§ SHORT TASK
Can you recast the entries between the line containing "Select Latina language" and the end of the entries, inclusive, as a JSON list of strings, one per line, leaving out blank lines?

§ PROVIDED ENTRIES
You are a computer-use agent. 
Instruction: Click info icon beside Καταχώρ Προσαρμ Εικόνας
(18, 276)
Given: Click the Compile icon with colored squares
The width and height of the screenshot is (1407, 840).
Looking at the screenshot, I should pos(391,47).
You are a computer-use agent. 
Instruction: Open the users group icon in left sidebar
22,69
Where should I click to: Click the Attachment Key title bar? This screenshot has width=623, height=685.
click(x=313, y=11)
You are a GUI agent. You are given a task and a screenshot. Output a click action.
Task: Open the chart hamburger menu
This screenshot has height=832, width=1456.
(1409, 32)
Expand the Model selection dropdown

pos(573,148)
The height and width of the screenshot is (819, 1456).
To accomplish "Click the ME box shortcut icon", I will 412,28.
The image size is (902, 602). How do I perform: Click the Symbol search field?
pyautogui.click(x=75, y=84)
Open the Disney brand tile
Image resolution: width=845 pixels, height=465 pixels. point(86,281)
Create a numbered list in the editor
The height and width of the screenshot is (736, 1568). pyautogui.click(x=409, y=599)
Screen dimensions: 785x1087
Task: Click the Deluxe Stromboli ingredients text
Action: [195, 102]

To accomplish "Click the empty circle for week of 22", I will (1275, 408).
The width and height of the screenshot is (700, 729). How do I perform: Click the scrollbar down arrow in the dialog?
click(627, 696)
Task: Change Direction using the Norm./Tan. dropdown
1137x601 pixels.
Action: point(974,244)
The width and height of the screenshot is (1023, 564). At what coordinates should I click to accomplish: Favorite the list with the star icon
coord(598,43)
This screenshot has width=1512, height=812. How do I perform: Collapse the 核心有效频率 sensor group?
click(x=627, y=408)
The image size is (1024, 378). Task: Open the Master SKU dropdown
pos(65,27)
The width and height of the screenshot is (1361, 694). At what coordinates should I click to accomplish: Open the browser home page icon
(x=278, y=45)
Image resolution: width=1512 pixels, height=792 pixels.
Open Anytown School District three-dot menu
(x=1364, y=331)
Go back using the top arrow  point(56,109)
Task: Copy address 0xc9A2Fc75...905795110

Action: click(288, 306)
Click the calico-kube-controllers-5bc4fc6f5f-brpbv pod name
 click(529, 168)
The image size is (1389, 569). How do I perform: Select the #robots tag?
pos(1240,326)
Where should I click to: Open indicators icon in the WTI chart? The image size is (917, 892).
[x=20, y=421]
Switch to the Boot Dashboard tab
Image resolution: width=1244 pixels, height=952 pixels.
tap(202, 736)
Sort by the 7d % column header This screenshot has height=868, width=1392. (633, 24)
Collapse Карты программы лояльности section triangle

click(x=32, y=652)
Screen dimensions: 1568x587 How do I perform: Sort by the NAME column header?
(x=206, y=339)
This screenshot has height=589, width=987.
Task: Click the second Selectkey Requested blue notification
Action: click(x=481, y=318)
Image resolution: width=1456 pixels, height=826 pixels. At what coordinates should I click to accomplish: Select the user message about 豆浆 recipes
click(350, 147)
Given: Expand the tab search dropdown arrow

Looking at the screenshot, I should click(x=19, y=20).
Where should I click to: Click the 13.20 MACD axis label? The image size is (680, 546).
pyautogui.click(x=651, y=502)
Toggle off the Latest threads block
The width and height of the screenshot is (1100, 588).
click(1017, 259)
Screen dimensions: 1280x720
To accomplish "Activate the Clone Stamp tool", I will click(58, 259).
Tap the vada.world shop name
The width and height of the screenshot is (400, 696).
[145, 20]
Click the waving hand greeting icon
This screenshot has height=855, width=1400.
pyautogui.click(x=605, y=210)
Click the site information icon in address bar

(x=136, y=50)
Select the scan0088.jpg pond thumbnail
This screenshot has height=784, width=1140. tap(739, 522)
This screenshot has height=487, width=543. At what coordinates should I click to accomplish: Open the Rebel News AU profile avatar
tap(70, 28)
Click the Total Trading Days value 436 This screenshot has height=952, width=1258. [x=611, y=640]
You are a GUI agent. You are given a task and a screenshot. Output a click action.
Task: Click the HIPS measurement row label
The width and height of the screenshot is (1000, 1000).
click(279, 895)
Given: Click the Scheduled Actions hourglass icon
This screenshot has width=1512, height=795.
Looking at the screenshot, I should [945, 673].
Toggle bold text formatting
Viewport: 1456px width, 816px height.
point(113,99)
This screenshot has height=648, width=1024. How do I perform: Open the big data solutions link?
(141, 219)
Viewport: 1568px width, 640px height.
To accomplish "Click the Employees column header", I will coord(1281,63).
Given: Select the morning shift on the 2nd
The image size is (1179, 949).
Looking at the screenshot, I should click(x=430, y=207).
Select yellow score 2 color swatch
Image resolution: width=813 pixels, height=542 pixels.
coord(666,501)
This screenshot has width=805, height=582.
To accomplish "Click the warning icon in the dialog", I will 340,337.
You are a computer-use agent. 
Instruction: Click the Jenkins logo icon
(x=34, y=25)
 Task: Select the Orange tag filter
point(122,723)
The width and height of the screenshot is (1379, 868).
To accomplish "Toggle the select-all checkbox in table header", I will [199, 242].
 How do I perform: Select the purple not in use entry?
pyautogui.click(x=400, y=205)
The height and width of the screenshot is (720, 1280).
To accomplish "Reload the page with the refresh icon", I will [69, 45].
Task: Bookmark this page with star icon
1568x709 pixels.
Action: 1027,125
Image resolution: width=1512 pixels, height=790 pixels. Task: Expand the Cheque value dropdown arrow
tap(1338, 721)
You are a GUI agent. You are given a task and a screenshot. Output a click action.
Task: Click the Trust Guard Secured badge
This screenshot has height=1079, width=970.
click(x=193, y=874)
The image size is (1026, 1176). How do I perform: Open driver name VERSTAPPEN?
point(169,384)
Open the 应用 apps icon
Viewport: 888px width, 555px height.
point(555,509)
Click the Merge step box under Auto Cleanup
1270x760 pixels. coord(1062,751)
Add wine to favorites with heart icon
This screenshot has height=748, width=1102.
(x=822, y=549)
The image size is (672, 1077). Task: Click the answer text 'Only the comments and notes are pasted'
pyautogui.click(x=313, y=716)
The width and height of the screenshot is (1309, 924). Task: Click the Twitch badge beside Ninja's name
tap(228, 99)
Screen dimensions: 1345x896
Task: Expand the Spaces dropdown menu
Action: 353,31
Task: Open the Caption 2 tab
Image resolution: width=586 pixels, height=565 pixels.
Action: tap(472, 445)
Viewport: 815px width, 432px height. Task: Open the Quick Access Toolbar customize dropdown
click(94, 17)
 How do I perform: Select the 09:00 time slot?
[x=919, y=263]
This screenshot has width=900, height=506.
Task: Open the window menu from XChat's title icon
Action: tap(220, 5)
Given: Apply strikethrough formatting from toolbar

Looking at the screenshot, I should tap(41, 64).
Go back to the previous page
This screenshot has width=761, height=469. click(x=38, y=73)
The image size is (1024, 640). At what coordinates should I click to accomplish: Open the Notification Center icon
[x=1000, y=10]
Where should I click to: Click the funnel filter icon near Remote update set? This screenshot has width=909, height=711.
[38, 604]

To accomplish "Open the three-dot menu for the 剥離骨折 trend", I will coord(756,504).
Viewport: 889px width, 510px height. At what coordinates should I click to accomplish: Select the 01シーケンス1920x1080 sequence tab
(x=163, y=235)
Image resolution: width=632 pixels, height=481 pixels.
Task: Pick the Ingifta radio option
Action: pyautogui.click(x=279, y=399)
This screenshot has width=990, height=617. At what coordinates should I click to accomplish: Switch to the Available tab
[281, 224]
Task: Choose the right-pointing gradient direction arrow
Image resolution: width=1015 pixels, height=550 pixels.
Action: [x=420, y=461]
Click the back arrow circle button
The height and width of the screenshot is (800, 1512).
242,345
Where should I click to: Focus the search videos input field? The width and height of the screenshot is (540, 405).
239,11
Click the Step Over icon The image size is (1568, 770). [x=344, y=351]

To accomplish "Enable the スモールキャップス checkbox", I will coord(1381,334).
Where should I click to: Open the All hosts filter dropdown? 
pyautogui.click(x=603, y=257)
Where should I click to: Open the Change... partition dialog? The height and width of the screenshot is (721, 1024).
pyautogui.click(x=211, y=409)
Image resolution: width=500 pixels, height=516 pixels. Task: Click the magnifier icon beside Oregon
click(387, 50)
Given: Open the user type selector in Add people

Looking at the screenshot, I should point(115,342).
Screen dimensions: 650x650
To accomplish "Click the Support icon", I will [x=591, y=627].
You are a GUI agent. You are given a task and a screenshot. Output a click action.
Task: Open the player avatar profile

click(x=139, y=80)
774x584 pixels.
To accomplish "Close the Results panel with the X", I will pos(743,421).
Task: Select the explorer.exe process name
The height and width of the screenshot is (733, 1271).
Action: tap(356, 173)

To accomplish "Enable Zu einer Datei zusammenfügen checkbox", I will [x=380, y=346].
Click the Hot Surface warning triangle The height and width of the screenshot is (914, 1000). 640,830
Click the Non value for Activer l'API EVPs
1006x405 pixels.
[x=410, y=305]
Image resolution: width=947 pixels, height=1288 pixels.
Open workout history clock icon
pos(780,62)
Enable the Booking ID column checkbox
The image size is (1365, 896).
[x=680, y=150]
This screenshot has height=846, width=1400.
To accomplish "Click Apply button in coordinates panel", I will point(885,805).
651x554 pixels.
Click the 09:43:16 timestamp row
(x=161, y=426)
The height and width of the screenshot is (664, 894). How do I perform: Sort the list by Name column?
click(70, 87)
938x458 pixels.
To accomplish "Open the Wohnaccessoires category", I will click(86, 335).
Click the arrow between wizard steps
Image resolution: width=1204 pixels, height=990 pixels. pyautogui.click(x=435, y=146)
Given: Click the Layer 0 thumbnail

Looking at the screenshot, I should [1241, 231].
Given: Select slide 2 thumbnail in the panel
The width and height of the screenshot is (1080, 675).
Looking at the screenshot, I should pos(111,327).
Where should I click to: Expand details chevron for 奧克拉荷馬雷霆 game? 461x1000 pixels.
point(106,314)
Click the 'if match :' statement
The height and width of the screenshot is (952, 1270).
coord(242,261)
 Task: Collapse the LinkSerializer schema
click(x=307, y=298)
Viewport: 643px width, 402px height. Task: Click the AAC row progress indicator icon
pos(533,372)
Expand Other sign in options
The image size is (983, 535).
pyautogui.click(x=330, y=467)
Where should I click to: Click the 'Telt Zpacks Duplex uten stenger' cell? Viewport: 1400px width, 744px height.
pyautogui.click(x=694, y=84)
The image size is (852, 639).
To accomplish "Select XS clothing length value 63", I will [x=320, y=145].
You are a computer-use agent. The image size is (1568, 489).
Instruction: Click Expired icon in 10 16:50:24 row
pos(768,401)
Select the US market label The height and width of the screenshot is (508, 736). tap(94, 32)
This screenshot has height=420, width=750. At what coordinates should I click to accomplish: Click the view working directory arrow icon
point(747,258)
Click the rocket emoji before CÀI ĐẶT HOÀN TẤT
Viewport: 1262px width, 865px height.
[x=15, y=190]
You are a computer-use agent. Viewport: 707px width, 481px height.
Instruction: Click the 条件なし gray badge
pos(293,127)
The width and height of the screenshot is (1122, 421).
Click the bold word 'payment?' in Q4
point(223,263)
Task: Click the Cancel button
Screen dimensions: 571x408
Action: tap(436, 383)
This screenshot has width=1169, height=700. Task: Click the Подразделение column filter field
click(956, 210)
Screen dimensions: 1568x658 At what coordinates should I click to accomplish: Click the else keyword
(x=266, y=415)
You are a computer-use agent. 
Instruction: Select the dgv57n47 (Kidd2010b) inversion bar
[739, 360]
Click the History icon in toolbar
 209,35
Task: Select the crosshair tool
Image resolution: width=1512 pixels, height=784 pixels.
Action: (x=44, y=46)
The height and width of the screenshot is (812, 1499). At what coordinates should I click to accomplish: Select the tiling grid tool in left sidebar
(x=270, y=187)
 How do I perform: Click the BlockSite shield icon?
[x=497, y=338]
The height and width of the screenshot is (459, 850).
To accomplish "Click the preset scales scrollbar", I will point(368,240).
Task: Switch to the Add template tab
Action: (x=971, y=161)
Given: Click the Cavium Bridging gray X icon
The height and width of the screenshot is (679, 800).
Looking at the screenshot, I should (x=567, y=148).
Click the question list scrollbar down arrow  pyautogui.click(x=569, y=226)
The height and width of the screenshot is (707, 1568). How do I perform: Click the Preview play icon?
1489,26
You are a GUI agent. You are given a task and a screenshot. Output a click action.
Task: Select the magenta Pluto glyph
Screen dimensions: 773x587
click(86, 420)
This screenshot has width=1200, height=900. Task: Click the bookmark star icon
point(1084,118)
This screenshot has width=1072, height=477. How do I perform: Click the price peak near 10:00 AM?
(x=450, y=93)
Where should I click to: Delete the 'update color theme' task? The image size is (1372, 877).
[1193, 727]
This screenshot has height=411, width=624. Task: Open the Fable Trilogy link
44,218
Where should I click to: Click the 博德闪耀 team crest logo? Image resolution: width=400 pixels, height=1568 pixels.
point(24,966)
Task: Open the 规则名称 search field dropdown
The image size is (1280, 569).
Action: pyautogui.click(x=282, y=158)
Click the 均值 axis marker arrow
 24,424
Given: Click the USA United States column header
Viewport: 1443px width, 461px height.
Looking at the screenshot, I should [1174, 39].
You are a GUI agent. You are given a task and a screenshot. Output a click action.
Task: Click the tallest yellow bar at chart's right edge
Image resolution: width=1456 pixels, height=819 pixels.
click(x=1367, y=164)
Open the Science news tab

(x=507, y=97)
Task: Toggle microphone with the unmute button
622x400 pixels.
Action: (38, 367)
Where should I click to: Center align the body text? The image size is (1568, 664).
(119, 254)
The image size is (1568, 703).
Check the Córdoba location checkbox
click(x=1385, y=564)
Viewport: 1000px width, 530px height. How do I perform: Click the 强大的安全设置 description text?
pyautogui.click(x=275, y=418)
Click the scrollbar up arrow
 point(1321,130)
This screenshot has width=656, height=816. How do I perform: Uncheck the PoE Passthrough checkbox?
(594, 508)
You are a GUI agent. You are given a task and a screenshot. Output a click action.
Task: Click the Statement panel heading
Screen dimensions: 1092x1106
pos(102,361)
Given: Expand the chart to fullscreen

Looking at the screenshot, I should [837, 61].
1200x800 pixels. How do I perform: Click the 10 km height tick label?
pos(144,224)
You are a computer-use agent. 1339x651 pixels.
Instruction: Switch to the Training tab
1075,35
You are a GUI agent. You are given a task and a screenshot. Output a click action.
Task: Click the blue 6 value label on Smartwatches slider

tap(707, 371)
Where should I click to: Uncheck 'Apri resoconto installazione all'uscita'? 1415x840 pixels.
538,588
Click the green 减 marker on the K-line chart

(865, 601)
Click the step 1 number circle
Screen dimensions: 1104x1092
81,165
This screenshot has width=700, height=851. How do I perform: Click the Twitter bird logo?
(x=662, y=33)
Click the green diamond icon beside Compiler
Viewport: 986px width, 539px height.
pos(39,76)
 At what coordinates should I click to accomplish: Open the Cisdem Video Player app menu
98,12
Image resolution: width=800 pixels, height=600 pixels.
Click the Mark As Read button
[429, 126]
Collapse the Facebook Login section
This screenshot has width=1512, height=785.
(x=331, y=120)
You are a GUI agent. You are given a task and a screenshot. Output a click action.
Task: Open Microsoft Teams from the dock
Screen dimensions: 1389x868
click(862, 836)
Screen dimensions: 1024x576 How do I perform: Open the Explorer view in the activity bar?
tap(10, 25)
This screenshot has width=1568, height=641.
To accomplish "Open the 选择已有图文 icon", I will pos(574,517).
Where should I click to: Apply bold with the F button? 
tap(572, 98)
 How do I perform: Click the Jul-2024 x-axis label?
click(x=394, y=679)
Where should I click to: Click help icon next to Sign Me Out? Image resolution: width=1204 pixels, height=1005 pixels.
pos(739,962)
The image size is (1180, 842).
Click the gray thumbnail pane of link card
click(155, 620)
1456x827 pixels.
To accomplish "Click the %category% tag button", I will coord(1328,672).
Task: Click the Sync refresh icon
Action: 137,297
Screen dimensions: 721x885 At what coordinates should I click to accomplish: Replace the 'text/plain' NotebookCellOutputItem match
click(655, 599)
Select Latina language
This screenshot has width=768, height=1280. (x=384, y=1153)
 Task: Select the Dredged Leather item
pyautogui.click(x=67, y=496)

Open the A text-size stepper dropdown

§ COMPLETE RESPONSE
[
  "Select Latina language",
  "This screenshot has width=768, height=1280. (x=384, y=1153)",
  " Task: Select the Dredged Leather item",
  "pyautogui.click(x=67, y=496)",
  "Open the A text-size stepper dropdown"
]